As a consequence, Authlete allows the user to log in to the Developer Console as dev02 , which is different to the previous examples. Note that the client information that was added by the user who logged in as test1 is not shown in Your Apps section.

multiple-developer-accounts_8

Example 4: login using test4/test4

Lastly, assume that the user logs out from the console and attempts to log in again using test4/test4 .

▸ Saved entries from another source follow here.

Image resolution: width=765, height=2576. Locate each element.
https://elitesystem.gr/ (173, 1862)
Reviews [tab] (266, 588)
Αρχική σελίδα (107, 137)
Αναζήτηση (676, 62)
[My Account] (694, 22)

multiple-developer-accounts_9

The Authlete service sends the following request to the Web API.

POST / HTTP/1.1
Accept: application/json
Authorization: Basic base64(<API Key>:<API Secret>)
Content-Type: application/json
Host: <Web API Hostname>
...
{
  "expiresIn":0,
  "id":"test4",
  "password":"test4",
  "serviceApiKey":<Service API Key>
}

The attempt is expected to be failed as the status of test4 is suspended . The Web API would make the following response to Authlete.

HTTP/1.0 200 OK
Content-Type: application/json; charset=UTF-8
Content-Length: 24
{"authenticated":false}

Authlete parses the response and denies the login attempt.

multiple-developer-accounts_10

As described in the examples above, you can allow each of multiple users with ID/password to log in to Developer Console, by implementing an Web API.